§ Aim of the task
Your task is to return exactly the lines that run from the one containing "1516x784 pixels. How" through the end of the listing below, without any pictures.

§ Supplied information

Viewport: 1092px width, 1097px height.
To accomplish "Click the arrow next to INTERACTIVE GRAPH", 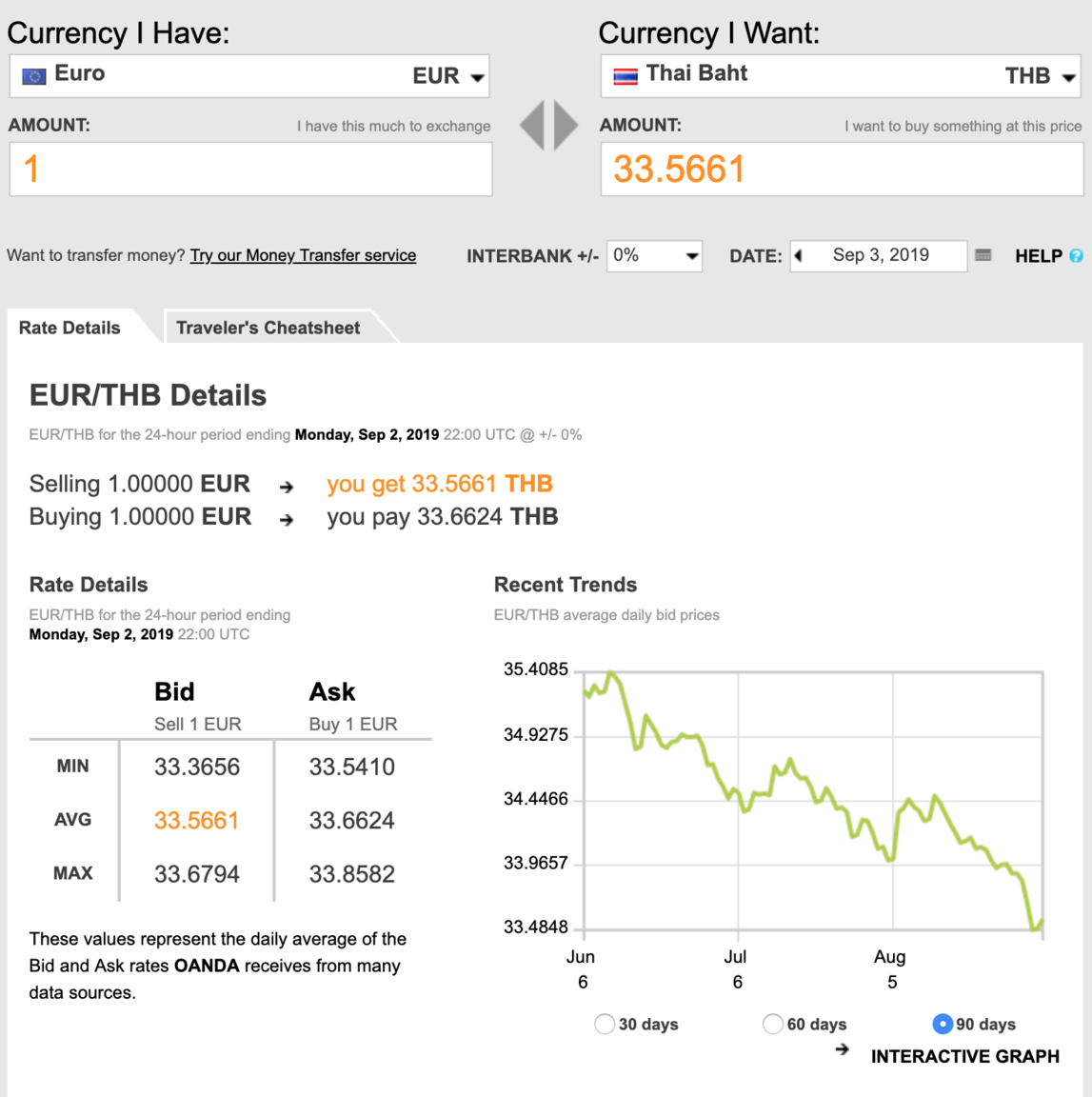I will pyautogui.click(x=844, y=1048).
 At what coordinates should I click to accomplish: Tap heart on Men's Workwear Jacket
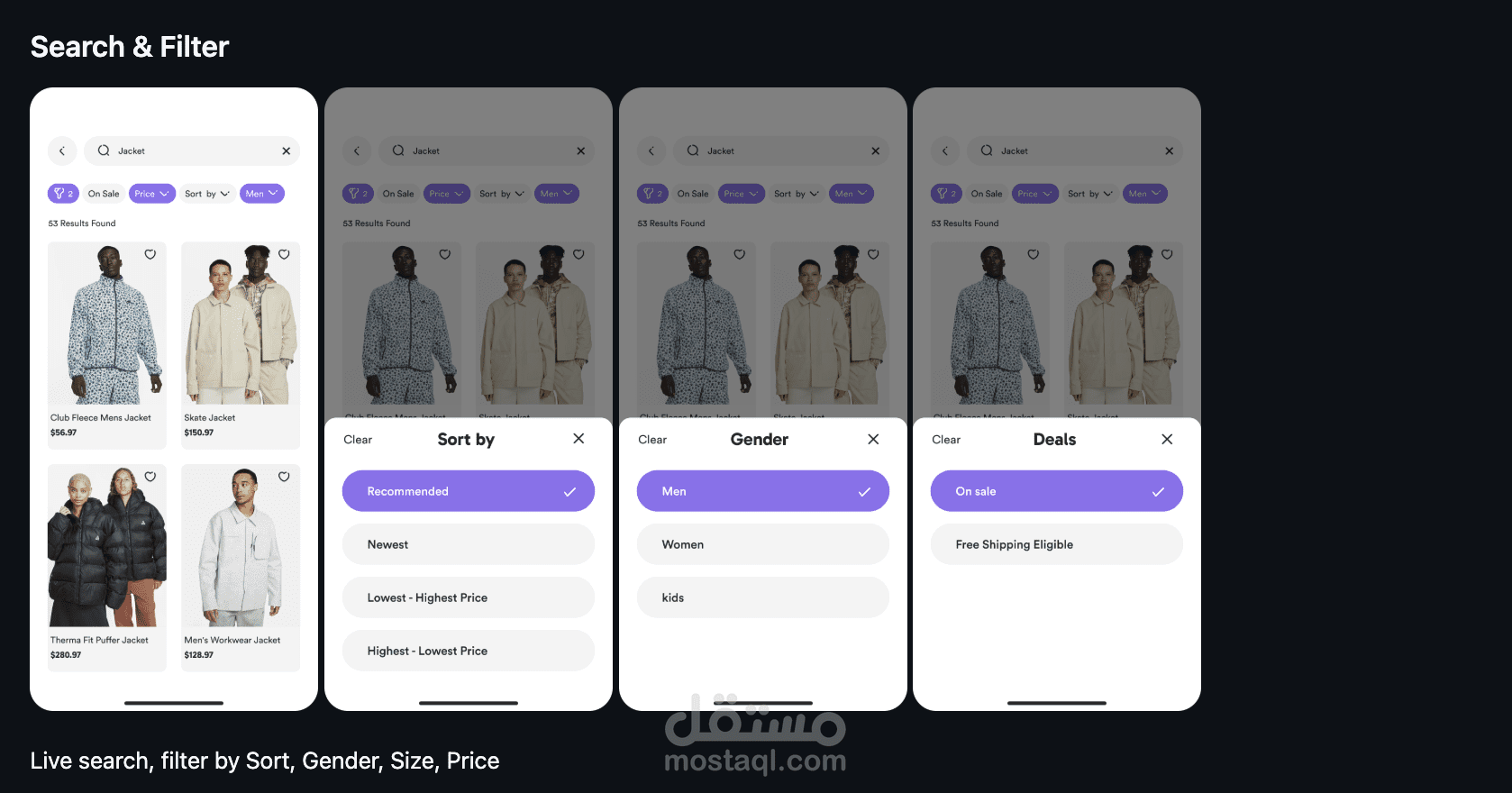[x=284, y=477]
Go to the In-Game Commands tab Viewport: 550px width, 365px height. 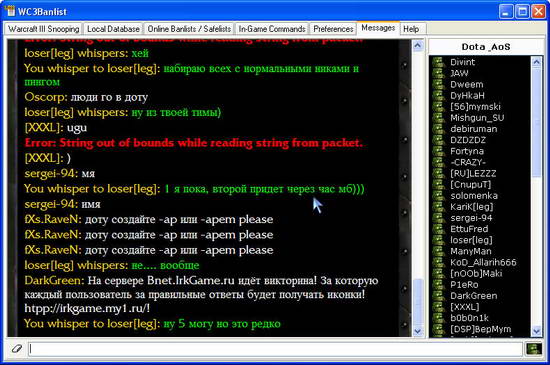coord(272,29)
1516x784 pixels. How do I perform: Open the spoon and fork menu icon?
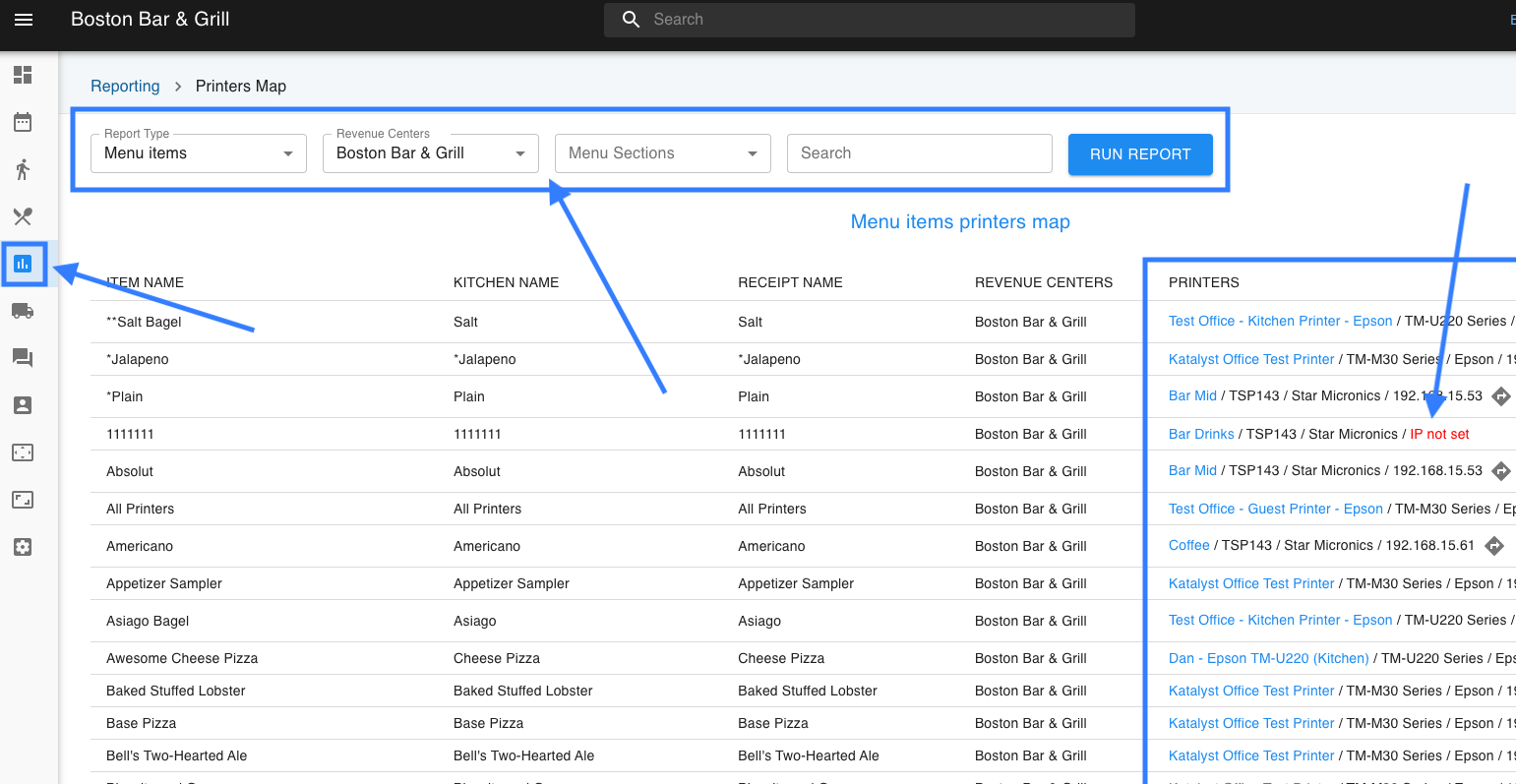coord(23,216)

§ Answer box
1516x784 pixels. How do I perform: Open the spoon and fork menu icon?
coord(23,216)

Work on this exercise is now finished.